● **Problems**
A: In the lottery thread, which user pointed out how the expected payout from the lottery can be expressed?
B: Transcribe everything in the lottery thread from "This is my own" down to "any ticket won.".
C: Rewrite the paragraph of the lottery thread beginning "This is my own summary answer" in a shorter form, keeping its main facts.

● **Reading passage**
++++++++
And should the index in your sum start at $w=1$ to avoid the divide by zero? $P(Winner \cap W = 0) = 0$ anyway. –  cristoper Jun 29 at 20:47

This is my own summary answer. If somebody has a better way of explaining why the first method in my question goes wrong (and what it does compute, if anything useful), please post an answer!


Method 1 is incorrect

If $P(Winner)$ is the probability that our ticket is a winner, then as user159813 pointed out, the expected payout from the lottery can be expressed as:

$$\sum_{w=1}^{t} \frac{j}{t} P(Winner \cap W=w)$$

However, the payout calculated by Method 1 is:

$$\sum_{w=1}^t \frac{j}{t} P(W>0 \cap W=w)$$

Which is different because $P(W>0) \ne P(Winner)$. We want $P(W=w)$ given that our ticket won, which is a lesser probability than given that any ticket won.
++++++++
● **Source material**
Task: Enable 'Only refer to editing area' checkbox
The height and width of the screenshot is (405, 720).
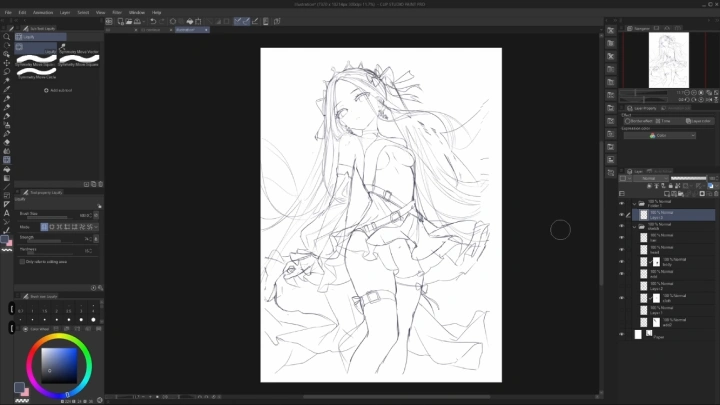Action: 23,261
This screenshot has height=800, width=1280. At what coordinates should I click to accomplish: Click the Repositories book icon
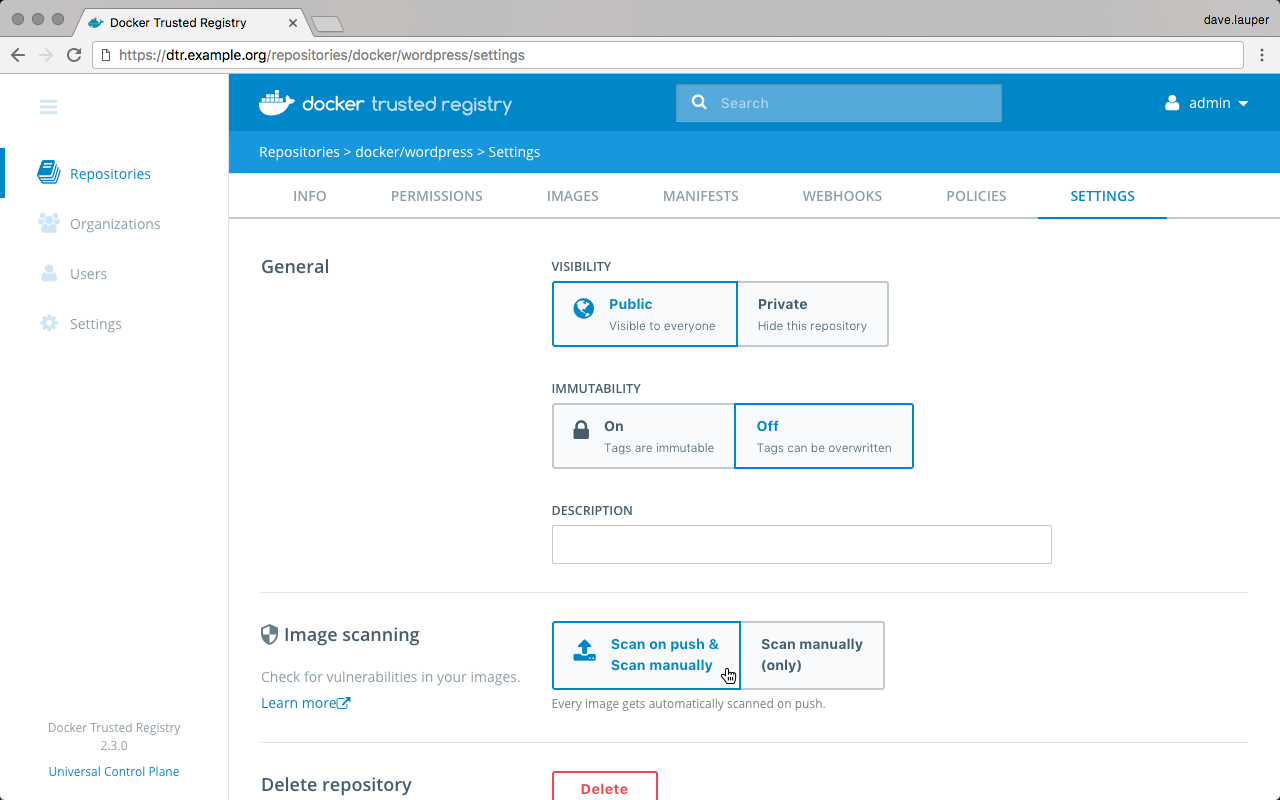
++++++++
● **Expected answers**
A: user159813

B:
This is my own summary answer. If somebody has a better way of explaining why the first method in my question goes wrong (and what it does compute, if anything useful), please post an answer!


Method 1 is incorrect

If $P(Winner)$ is the probability that our ticket is a winner, then as user159813 pointed out, the expected payout from the lottery can be expressed as:

$$\sum_{w=1}^{t} \frac{j}{t} P(Winner \cap W=w)$$

However, the payout calculated by Method 1 is:

$$\sum_{w=1}^t \frac{j}{t} P(W>0 \cap W=w)$$

Which is different because $P(W>0) \ne P(Winner)$. We want $P(W=w)$ given that our ticket won, which is a lesser probability than given that any ticket won.

C: The poster offers this as a personal summary answer and invites anyone who can better explain why the question's first method goes wrong, and what it computes if anything useful, to post an answer.